Abstract

OBJECTIVES/GOALS: The “hidden curriculum” is a set of unofficial rules outside of the formal curriculum that allows medical students to succeed. It is often not accessible to those who are first-generation in medicine. This study created a novel survey tool to directly evaluate the hidden curriculum, its contributing factors, and its effects on students. METHODS/STUDY POPULATION: Using available literature as a guide, a novel survey tool to evaluate different aspects of the hidden curriculum was created. This survey consists of 17 Likert scale questions on topics varying from sense of belongingness to dress code, self-guided studying, mentorship, and confidence in knowing how to succeed. This survey tool was embedded into a larger survey evaluating health disparities and diversity, inclusion, accessibility, and justice (DEIAJ) in the curricular and extracurricular spaces. This survey packet was administered to all medical students at a large U.S. medical school.
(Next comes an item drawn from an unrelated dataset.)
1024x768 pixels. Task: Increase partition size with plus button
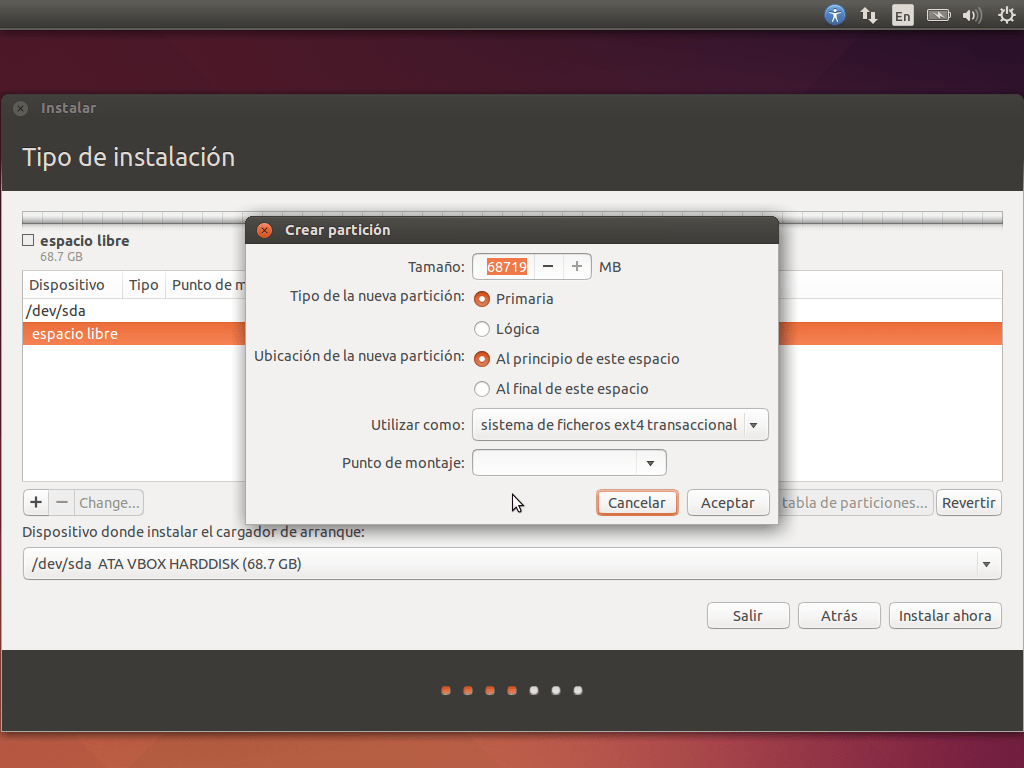pyautogui.click(x=577, y=267)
RESULTS/ANTICIPATED RESULTS: 166 medical students from all years responded to this survey. 70% were female, 27% male, and 3% non-binary or prefer not to say. 67% of respondents agreed or strongly agreed that there is a hidden curriculum accessible to only those who have family members in medicine. 57% agreed or strongly agreed that the medical school gave them the adequate training and resources to succeed. 48% agreed or strongly agreed that they would perform better academically if they had more money with 11% stating they often feel embarrassed in a professional setting due to lack of money. Fellow classmen, faculty members, and upperclassmen were identified as the most useful resources to learn how to succeed in medical school. Students on average reported feeling like they knew what to do to succeed in medical school half of the time. DISCUSSION/SIGNIFICANCE: This data strongly supports the existence of a hidden curriculum and gives insight into the importance of financial support for low-income students and peer support groups for those who do not have family members in medicine. This data will be used to inform future interventions to address the hidden curriculum.